A 14.ª Semana de Moldes – além de outros aspetos de mercado e de tecnologia – decorre este ano sob o signo da “importância da articulação e da concertação entre empresas e associações”, bem como outros parceiros, com o objetivo de ultrapassar os desafios inéditos que o sector atravessa.
Este é, aliás, um dos temas da “Conferência Moldes de Portugal 2025”, que encerra a semana, na sexta-feira, dia 28, na Marinha Grande, “num contexto de profundas transformações socioeconómicas — marcado por desafios geopolíticos, uma retoma económica ainda incerta e uma rápida evolução tecnológica — em que as empresas enfrentam uma dupla exigência: serem competitivas e sustentáveis”.

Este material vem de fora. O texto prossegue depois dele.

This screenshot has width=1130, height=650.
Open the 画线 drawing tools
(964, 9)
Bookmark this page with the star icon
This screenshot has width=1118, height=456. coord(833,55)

Segundo os organizadores da Semana de Moldes, o Centimfe, a Cefamol e a Pool-Net, “responder àquele desafio implica desenvolver novas competências, adotar modelos organizacionais inovadores e, sobretudo, reconhecer a importância da inovação e do reconhecimento global do sector”.
Neste contexto, “altamente exigente”, quando “se assinala a utilidade de uma abordagem estratégica, assente numa visão de futuro e na construção de uma imagem coletiva, assume particular importância a articulação e a concertação entre empresas, associações, centros tecnológicos, centros de investigação, instituições de ensino, entidades públicas e privadas, entre outros parceiros”, adianta a organização.
Para a presidente do Centimfe, Cláudia Novo, a Semana de Moldes, que começa na segunda-feira, dia 24, em simultâneo na Marinha Grande e Oliveira de Azeméis, é um momento de “partilha, inspiração e futuro para quem desenvolveu a excelência da indústria de moldes e plásticos.” Uma ideia partilhada pelo diretor-geral da Pool-Net e da Plataforma Europeia de Ferramentas, Rui Tocha: “É um encontro que promove inovação, cooperação e afirma Portugal como referência mundial em moldes e plásticos”.
Para o presidente da Cefamol, João Faustino, trata-se de “uma oportunidade única para explorar estratégias, inovações e conhecimentos que reforçam o posicionamento da nossa indústria como referência internacional”. O secretário-geral da associação, Manuel Oliveira, reforça que é “um espaço para análise, reflexão e debate sobre tendências tecnológicas e desafios de mercado que a indústria não pode perder”.